Provided data:

☆ ☆ ☆ ☆

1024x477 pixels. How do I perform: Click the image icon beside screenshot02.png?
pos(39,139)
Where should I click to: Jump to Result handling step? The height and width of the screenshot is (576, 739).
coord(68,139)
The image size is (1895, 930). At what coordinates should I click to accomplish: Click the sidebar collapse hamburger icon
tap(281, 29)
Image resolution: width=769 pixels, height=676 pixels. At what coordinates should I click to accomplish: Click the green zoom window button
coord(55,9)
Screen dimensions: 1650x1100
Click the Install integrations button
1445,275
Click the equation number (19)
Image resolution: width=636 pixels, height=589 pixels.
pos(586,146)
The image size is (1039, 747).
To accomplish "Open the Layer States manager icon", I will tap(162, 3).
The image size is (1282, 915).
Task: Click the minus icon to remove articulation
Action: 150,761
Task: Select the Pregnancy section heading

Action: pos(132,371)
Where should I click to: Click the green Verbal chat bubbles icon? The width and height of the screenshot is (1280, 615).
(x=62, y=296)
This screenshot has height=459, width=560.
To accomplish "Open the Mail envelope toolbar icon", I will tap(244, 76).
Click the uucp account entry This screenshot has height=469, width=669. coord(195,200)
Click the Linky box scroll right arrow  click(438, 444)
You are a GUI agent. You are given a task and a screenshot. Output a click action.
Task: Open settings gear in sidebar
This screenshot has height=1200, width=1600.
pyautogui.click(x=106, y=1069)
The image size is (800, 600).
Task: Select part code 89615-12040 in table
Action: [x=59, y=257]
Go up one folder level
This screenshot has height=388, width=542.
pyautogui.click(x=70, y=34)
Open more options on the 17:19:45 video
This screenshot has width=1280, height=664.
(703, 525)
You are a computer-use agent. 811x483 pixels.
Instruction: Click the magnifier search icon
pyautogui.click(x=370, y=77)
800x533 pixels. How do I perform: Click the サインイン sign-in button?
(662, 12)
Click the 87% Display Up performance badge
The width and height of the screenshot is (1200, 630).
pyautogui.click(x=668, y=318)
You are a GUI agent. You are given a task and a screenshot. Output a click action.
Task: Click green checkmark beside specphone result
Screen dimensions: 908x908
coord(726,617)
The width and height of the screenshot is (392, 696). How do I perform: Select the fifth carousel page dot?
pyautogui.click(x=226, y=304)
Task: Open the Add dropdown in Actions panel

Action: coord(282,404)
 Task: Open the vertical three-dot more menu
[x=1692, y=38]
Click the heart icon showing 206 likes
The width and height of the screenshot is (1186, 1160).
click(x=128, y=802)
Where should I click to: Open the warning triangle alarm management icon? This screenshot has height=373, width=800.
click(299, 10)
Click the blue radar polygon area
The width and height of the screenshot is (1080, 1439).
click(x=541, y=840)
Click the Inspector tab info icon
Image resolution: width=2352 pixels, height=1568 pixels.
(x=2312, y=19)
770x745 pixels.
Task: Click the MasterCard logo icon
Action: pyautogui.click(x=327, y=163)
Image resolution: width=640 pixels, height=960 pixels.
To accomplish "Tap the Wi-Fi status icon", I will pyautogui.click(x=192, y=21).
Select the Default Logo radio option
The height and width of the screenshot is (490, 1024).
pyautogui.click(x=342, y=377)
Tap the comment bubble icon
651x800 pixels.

☆ ☆ ☆ ☆

Brief:
Lines before the one containing "Image resolution: width=2352" are left out. Repeat that line and all lines after it in the records above exactly.

The completed task:
Image resolution: width=2352 pixels, height=1568 pixels.
(x=2312, y=19)
770x745 pixels.
Task: Click the MasterCard logo icon
Action: pyautogui.click(x=327, y=163)
Image resolution: width=640 pixels, height=960 pixels.
To accomplish "Tap the Wi-Fi status icon", I will pyautogui.click(x=192, y=21).
Select the Default Logo radio option
The height and width of the screenshot is (490, 1024).
pyautogui.click(x=342, y=377)
Tap the comment bubble icon
651x800 pixels.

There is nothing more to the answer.